Dans ce contexte, la prudence s'impose. Mais prudence ne signifie pas immobilisme. La diplomatie a un rôle important à jouer pour promouvoir une approche durable des grands fonds marins au niveau mondial. Mais la diplomatie seule sera insuffisante , sans une connaissance approfondie de ce milieu, et sans moyens de surveillance et d'action dans les grands fonds, de nature à crédibiliser la parole de la France.

Une démarche scientifique étayée est nécessaire afin d'évaluer l'intérêt de nos ressources minérales marines , compte tenu de l'urgence de la transition énergétique, de l'exigence d'autonomie stratégique, mais aussi de l'existence de solutions alternatives.

La stratégie française pour les grands fonds marins doit, par ailleurs, être l'une des composantes d'une politique océanique redynamisée . Alors que le « One Ocean Summit » a été l'occasion d'affirmer des ambitions fortes, la transformation du ministère de la mer, recréé en 2020, en secrétariat d'État, envoie un signal contradictoire. Grande puissance, présente dans tous les océans, la France n'assume pas suffisamment le rôle que la géographie lui permettrait de jouer , notamment grâce à ses outre-mer, à l'heure où la mondialisation entraîne une maritimisation de l'économie, et alors que l'espace maritime est un espace commun de plus en plus contesté et revendiqué, au plan international, par des puissances grandes et moyennes.

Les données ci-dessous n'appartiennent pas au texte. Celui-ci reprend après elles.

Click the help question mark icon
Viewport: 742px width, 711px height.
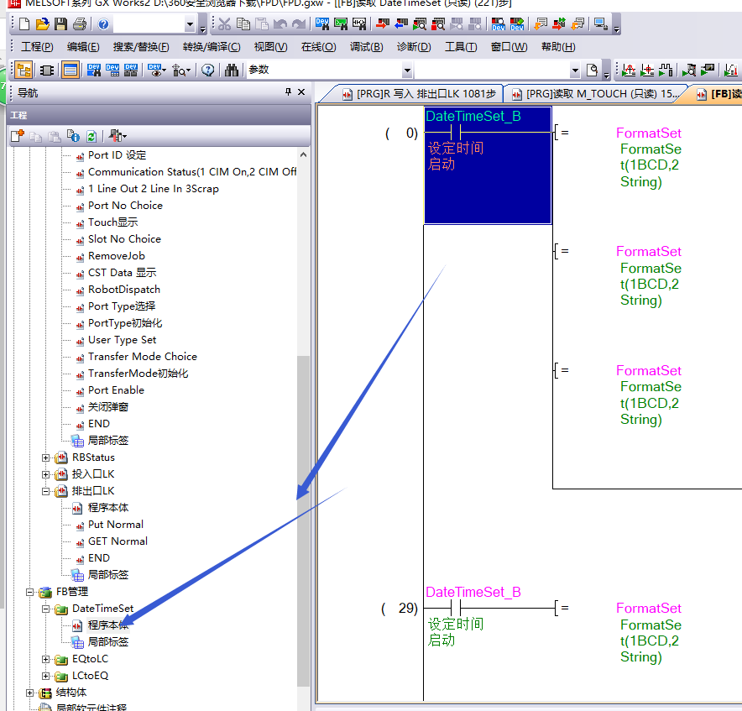click(x=104, y=24)
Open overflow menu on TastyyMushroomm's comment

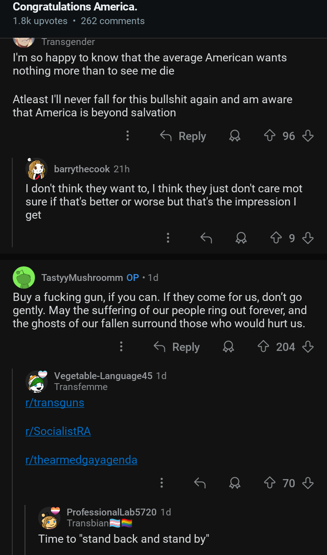121,347
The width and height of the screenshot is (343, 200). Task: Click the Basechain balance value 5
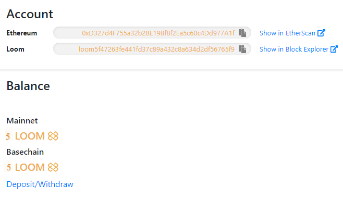[x=8, y=167]
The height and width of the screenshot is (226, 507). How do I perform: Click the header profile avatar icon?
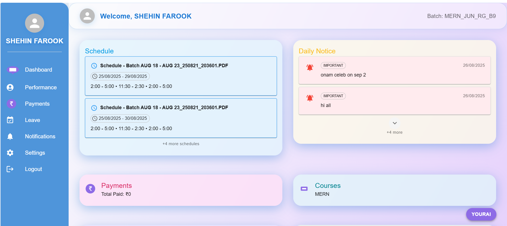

Le sujet des grands fonds marins apporte également un éclairage sur le manque de moyens de la recherche française , qui entraîne un risque de décrochage scientifique, et donc technologique et économique. La France consacre 2,3 % de son PIB à la recherche, c'est-à-dire moins que la moyenne de l'OCDE, et loin de l'objectif de 3 %, atteint par plusieurs pays européens dont l'Allemagne, mais aussi par les États-Unis (3,4 %). La recherche marine est particulièrement cruciale et nécessite d'importants moyens, dont ceux de la Flotte océanographique française, patrimoine historique et scientifique qui doit être préservé, renouvelé et modernisé.

En définitive, il s'agit pour la France de préserver son rang historique de grande puissance maritime et de grande puissance scientifique, au niveau mondial, ce qui passera aussi nécessairement par une relance des coopérations internationales et une implication accrue de l'Union européenne.